Recent work on an archival project has meant extended time dwelling in the past. Specifically, I have been kicking around in the year 1996. To go back to the day-to-day of a year that is the same “spacing” on the calendar as 2024 can get you mired in nostalgia. To avoid this, I think about the future and envision a time when I never use the Internet again.
Let’s assume that the Internet as we now know it will end. Sure, this is like going back to 1987, when daily paid US newspaper circulation was at a peak (62.82 million) and telling folks that this empire will crumble. It would have seemed unlikely, even impossible.
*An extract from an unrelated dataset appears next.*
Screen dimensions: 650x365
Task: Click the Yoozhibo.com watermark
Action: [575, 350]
But all stories and eras end.
How will this one, and how will it effect day-to-day life in the underground?
Here are some scenarios.
No, not like Skynet. At present, this here column is written with Internet research like what I have linked to above. As I do this work, more and more, I get garbage returns from AI as a pushed “top result” that are inaccurate and strange. There is a constant and confounding trend to this online, misdirection and distortion being a continual hurdle to accurate information. AI grows each day and passing moment, filling up more and more of the Internet with this new form of useless garbage.
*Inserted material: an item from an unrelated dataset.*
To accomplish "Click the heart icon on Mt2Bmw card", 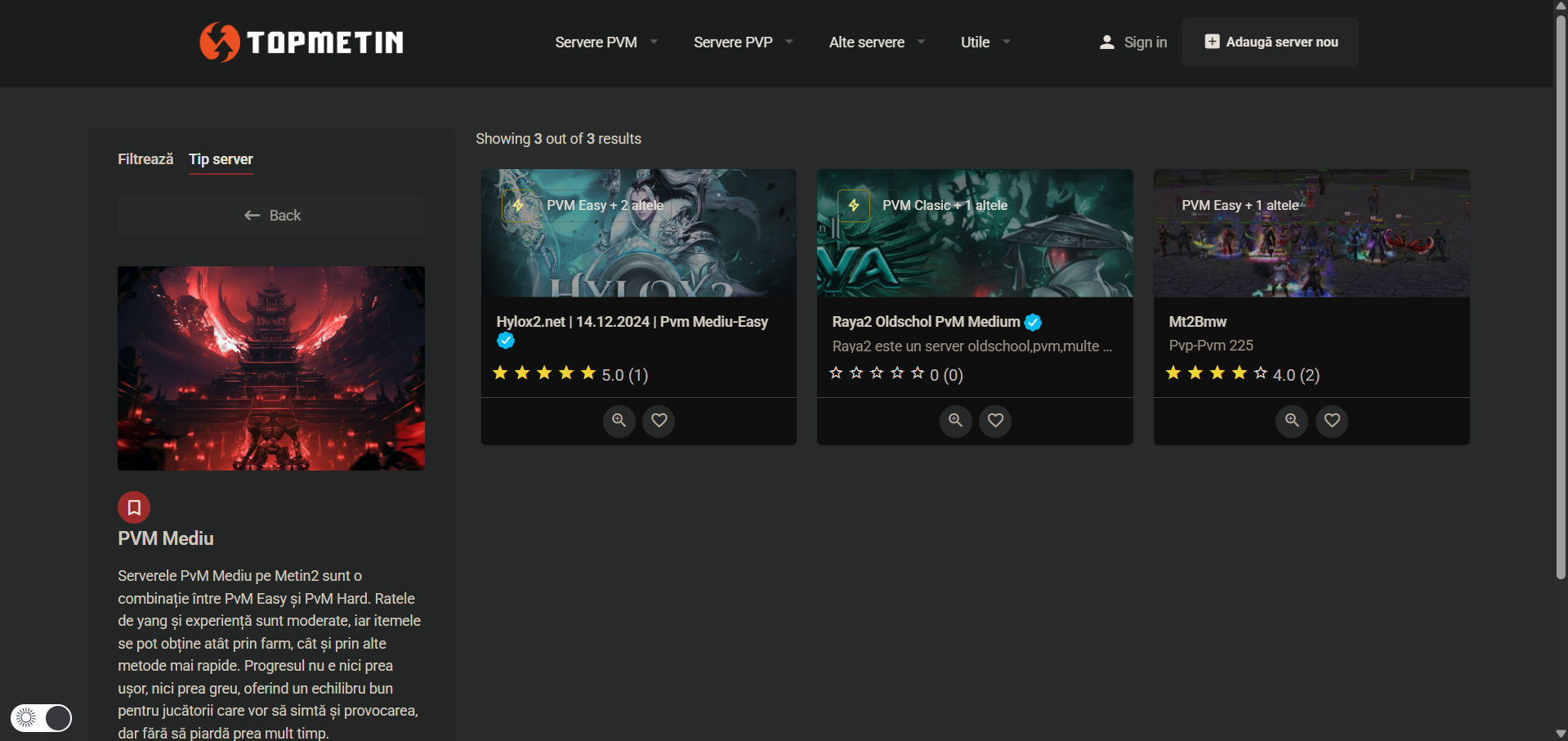I will (1332, 421).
At what point will your search for a band’s new album lead to a soundalike stream of an AI version of the band’s songs at a cheaper price point? At what point will your search for concert tickets (already a colossal mess) be so bad as to be unusable?
Social media isn’t “free” in that you are clicking and agreeing to things you aren’t reading. You have sold you data to a company that then allows you to make content for it. More and more, folks are finding ways to circumvent this system while still being online.
Discord, started as an app for gamers, allows folks to build turbo-charged chatrooms that they control (the “group chat” being another powerful and more private move folks make). I hope that someone sets up one for the Baltimore underground. They may have already done so, and I am not aware as I can’t search for it, find it, or join it without an invitation. This is fine and not a problem, but a problem for the Internet as a version of the public square.
Will being on one of these private unsearchable sites be the key difference between making to the basement show or not? Will this circling of the wagons limit the spread of a band’s name and recognition as a trade-off for a more neatly controlled and private Internet experience? What happens when you can’t DM for show address?
Simply, no one has found a way to make money on the Internet with what they call “content” and what I call “the Humanities.” Spotify is thinking about becoming YouTube. YouTube only works out at present for me as a place that is a great source of Nirvana bootlegs. Tik Tok is being cracked-down-upon for sped up and slowed down versions of songs amidst its ongoing battles over music licenses which they view as a cost to cut as opposed to an asset to growth (not to mention a possible USA ban). Ask any artist currently putting out records and going on tour to promote those records. The math has changed, and fast, tours being cancelled because of that math.
So if the Internet can’t help artists and musicians make a living, they will find another way. I am guilty of “forest for the trees” here, as I can’t see what way forward that will be, a return to old models or some new way on the horizon, just more questions I am grasping to formulate.
But I do take comfort in a few things. The future is unwritten. The Internet will end. And someone is getting ready to play a new song, hang some new art, premiere their new film… as “content” or not, the Humanities will endure even after we get off the Internet.